Going back with a pick axe to write your name in the foundation, so it looks like the barnacle you stuck on top fits in, strikes me as the work of a person lacking in both confidence and imagination.
It is one thing to stand on the shoulder of giants, quite another to cut off their legs to make yourself seem taller.
 
Going back with a pick axe to write your name in the foundation, so it looks like the barnacle you stuck on top fits in, strikes me as the work of a person lacking in both confidence and imagination.
It is one thing to stand on the shoulder of giants, quite another to cut off their legs to make yourself seem taller.

Yup, create interesting, intriguing, fun, etc. storylines going forward. Let the past be. There's no reason to go monkeying around trying to rewrite it.

Yes, I too remember many people being upset with Moffat changing the character of the First Doctor in "Twice Upon a Time."
 
I remember people saying Moffat had made some weird choices with the First Doctor's character at the time, but I hadn't seen the classic series so I couldn't tell anything was wrong myself.
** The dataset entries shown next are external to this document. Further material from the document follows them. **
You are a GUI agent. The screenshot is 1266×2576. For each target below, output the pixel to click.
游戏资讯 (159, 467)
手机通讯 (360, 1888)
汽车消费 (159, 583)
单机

Then I did a classic Doctor Who marathon the next summer, watched all the surviving First Doctor stories, and realised that he did not do him justice. Twice Upon a Time's still a good episode I reckon, but Moffat either didn't do the research or he deliberately changed the character to suit the scenes he had in mind, and that's a real shame.
 
Yes, I too remember many people being upset with Moffat changing the character of the First Doctor in "Twice Upon a Time."
I'd agree that Moffat didn't make a good choice with that. I think Moffat was going for a combination of the humor (via Bill's reaction) and a bit of look at how much the times have changed. But at least it wasn't rewriting the foundations of the entire program--so it's small potatoes compared to the TC. Overall, I enjoyed Twice Upon a Time.
 
Okay, then. What are the foundations of the entire program, that apply from 1963 through 2022?
See the Timeless Child! It's changing the origins and nature of the character. The "first" Doctor is no longer first, and so on.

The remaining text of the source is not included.